La pioggia disegna sulla
spiaggia come un bambino.
Qualcuno sta seduto pochi centimetri prima che il mare possa lambirlo.
È seduto
a gambe incrociate sulla giacca, ignora la pioggia e continua
imperterrito a scrivere
su un quadernetto, proteggendolo dall’acqua con il capo,
chinato. Un piccolo,
impercettibile sorriso gli increspa il volto quando una goccia riesce
finalmente a cadere sul candore delle pagine. Chiude il quaderno e
guarda in
alto. Il cielo è grigio e spumeggiante, come un mare in
tempesta al
rallentatore. Il ragazzo riapre il suo quaderno e
ne strappa le pagine. Guarda di nuovo il
cielo, mentre i capelli ormai fradici aderiscono al viso e la sabbia
continua a
impregnarsi con raffinatezza.
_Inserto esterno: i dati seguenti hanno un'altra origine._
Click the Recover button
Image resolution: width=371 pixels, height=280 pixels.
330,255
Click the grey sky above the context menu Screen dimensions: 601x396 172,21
Si alza in piedi, dimenticando di
prendere la
copertina vuota e desolata di quello che era un quaderno e stringe le
pagine
fra le mani, senza preoccuparsi di spiegazzarle. Alcune gocce di
pioggia gli
cadono negli occhi.
All’improvviso, in modo del tutto inaspettato, il ragazzo
scoppia a ridere, una
risata di gratitudine verso la pioggia che gli scivola addosso e lo lascia diverso rispetto
a prima del suo
passaggio.
Un centinaio di fogli
scritti fittamente corrono gioiosi
sulla spiaggia, trasportati dal vento, appesantiti dalla pioggia,
diretti verso
l’acqua di mare che già li schizza. Delle orme
sono l’unica cosa che deturpa il
gioco della pioggia. Conducono e invitano chiunque voglia seguirle a
compiere
una corsa lungo tutta la spiaggia ed infine a fermarsi a riaffermare
l’insensatezza
della corsa per un paio di minuti, prima di avviarsi in vicoli ignoti,
all’interno
del paese solitario con un nuovo attimo da far brillare negli occhi.